Hitler’s accession to power saw the beginning of a policy whereby, with the guidance of a financial genius, Hjalmar Schacht, he bucked the orthodoxy of recovery from depression by several means, mainly by the tactic of deficit spending. This put people to work using money borrowed from banks and big business, mainly American sourced. The infrastructure and agriculture received most attention, with the world’s first motorway built – the Munich to Berlin autobahn – and the peoples’ car, the Volkswagen, built in quantity. Workers paid tax instead of receiving benefits and the economy grew. More revenue was gathered by confiscation of assets from Jews and others which would later be augmented by seizure of assets, produce and gold reserves from invaded countries which would continue, together with slave labour, until the middle of the following decade. In total defiance of the Versailles terms he began the building of his massive military capability much of it in total secrecy. His Luftwaffe was built largely in underground factories, not all of them in Germany. His naval units, limited to standard cruisers, were surreptitiously turned out much larger and with heavier armament. The British later referred to them as pocket battleships. The army simply grew in widespread garrisons and would become counted in millions and be very well equipped.
In Britain a laissez faire attitude prevailed. Two periods of National Government, one led by Ramsay MacDonald, the second by Stanley Baldwin were followed by a Conservative return to power under Baldwin.
Parliament and in particular, Baldwin himself, were engaged in three weighty problems in the ’30s’. Disaffection was growing in India with the British presence being challenged by two England-trained lawyers, Mahatma Gandhi and Jarwaharial Nehru. The most voluble voice disputing their fitness for self-government was that of Winston Churchill. This, followed by his backing for King Edward VIII during the abdication crisis left him isolated in Parliament in what became known as his ‘wilderness years’. His most passionate cause though began in 1934 with his repeated warnings about the danger of ignoring the threat posed by Nazi Germany. Though labelled as a warmonger by many in the House and the country at large. the government belatedly realised that there was much substance to his case and at least started to build forces , especially RAF Fighter Command, to react when the time came, as Churchill’s prescience had predicted.
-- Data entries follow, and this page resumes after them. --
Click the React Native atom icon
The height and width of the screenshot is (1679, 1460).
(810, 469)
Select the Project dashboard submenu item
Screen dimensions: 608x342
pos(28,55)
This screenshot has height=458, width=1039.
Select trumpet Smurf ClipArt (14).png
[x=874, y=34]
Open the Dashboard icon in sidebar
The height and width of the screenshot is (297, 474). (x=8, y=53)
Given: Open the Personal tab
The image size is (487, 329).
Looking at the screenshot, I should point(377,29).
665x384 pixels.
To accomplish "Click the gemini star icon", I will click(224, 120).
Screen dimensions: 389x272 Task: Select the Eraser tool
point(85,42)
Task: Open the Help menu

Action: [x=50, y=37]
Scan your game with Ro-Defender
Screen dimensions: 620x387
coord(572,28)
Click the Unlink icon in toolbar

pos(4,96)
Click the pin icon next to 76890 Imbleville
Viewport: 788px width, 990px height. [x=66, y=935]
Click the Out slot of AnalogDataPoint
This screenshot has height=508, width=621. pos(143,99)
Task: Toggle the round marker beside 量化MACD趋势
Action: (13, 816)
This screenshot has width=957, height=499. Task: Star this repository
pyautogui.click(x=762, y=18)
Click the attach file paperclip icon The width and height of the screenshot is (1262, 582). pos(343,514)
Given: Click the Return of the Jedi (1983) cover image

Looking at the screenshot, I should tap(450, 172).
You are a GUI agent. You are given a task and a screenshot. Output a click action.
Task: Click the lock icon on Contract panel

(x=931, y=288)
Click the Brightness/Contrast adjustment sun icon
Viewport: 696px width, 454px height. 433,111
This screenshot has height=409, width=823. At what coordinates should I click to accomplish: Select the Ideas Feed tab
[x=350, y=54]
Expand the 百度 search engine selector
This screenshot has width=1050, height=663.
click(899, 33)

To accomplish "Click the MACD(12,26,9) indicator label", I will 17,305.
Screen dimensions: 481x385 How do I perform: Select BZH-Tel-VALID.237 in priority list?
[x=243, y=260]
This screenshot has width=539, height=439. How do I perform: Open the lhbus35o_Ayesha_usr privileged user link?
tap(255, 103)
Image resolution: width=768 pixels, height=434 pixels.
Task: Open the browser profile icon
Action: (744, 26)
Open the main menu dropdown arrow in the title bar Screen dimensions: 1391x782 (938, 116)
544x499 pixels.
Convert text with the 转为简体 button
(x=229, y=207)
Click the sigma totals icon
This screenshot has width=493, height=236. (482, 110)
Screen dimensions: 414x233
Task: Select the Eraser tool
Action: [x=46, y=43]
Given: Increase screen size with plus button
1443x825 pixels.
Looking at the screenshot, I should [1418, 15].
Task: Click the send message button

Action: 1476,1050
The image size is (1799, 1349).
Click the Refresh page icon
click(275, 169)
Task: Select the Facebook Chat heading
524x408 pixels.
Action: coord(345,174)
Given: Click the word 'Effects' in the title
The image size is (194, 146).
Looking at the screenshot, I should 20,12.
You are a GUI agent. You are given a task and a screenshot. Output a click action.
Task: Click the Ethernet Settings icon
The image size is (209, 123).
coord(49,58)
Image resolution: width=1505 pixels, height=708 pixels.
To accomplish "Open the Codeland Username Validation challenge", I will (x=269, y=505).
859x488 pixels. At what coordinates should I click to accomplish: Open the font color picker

Neville Chamberlain, the British prime minister, travelled three times to Germany in the hope of restraining Hitler’s ambitions in Europe by a process of appeasement, even returning to Britain finally with Hitler’s promise of no further armed incursions into neighbouring countries. The prime minister had been duped. World War II was declared against Germany on September 3rd, 1939 after Hitler threw the weight of his Luftwaffe and Wehrmacht against Poland.